July 28, 2006 | Comments Closed

The Way my Kitchen Smells

The kitchen is filled with interesting smells and experiments right now. DH has sort of taken over the winemaking activities here at Moonmeadow Farm, which, if you know him, you know how appropriate that is. So there are five-gallon glass carboys taking up a ridiculous amount of space in our tiny kitchen, filled with things like sumac wine (DH’s current favorite—we’ll see if he ever gets any of it bottled!), blackberry wine, some kind of flower wine—locust and rose, maybe? He never labels anything, so who knows—, blueberry wine, which is the most interesting color—navy blue—completely different from the dark purple of the blackberry, and I think there’s still some pear mead waiting to be bottled in there. So there’s always a yeasty, fruity, fermenty smell floating around the kitchen (which means the whole house, of course).

We’ve also had a couple of big jars of sauerkraut working on the drainboard, adding their own peculiar fragrance, and pans of feta in salt, with that amazing feta odor that’s somewhere between sublime and disgusting (I wrinkle my nose and salivate all at the same time, for a weird variant on Pavlov’s dog). The basket of peaches that’s been sitting on the woodstove smells good on its own, but combined with all the other smells it’s maybe a little much. And, of course the laundry basket of cabbage on the floor just plain stinks.

Thank goodness for the evening scent of nicotiana outside the front window—it’s soothing after a long day of kitchen smells!

July 27, 2006 | Comments Closed

For two weeks the telephone hasn’t been quite right, which means that my dial-up internet hasn’t been quite right either. It intensified over the last week, meaning I didn’t have any service at all for long stretches of time.
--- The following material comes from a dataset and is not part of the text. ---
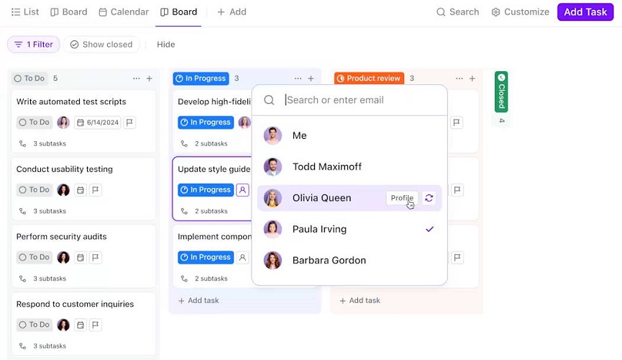Toggle Show closed tasks
Image resolution: width=622 pixels, height=360 pixels.
(101, 45)
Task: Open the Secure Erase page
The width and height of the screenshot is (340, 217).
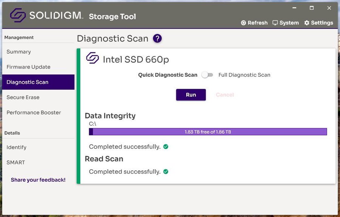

Verizon is the perfect model of an evil corporation, though when I’ve finally been able to talk to actual human beings, they’ve been concerned and helpful and friendly. It’s just that it can take extreme measures to ever actually talk to a human!

Anyway, it turns out the line was broken completely in half, due to some hellacious lightening this summer. The two halves of the wire were still touching, but the slightest movementin the line broke the connection. Annoying? You can’t imagine. It’s fine now.

My grandmother and her husband are coming for a visit today, so I have to go clean house. I’ll try to catch up on here later.

July 26, 2006 | Comments Closed

Chicks and Nephews and Kittens

There are baby chicks everywhere: one tiny silver bantam has eight little teeny chicks ranging in color from silver-white to black; Eggheart, who is a small black chicken, (though larger than a bantam) has six in assorted colors; and Blanquita, a white Araucana who lays olive-green eggs, has nine chicks—five white and four chipmunk striped. Hers are purebred, as our rooster is an Araucana, too. And there’s a bantam still setting.

On the pie front, I think I may have finally burned out. It might’ve been the blackberry pie for breakfast yesterday that pushed me over the edge, but now that I’ve gained all the weight back that I lost last year, I’m finally ready to settle down and eat like a normal human being again. Pie for breakfast isn’t normal. Actually, for me, breakfast isn’t normal.

Mountain Microenterprises is great—-it’s really helping me organise all the numbers that are swimming around in my head. I seem to run a little behind everybody else—either because I’m a little slow, or because I have more numbers to deal with. I tell myself it’s the latter. Today we started on marketing issues, but this week I have to continue working on cash flow projections. I finally just got a rough idea of my start-up costs, and it was a mildly pleasant surprise!

Last weekend we got a really nice visit from my sister and brother-in-law and my cute nephew. He really liked the kittens, and I tried to quietly explain to him that they would very much like to go home with him, but his parents stymied my nefarious plan.

Ah well, I could always mail him a couple.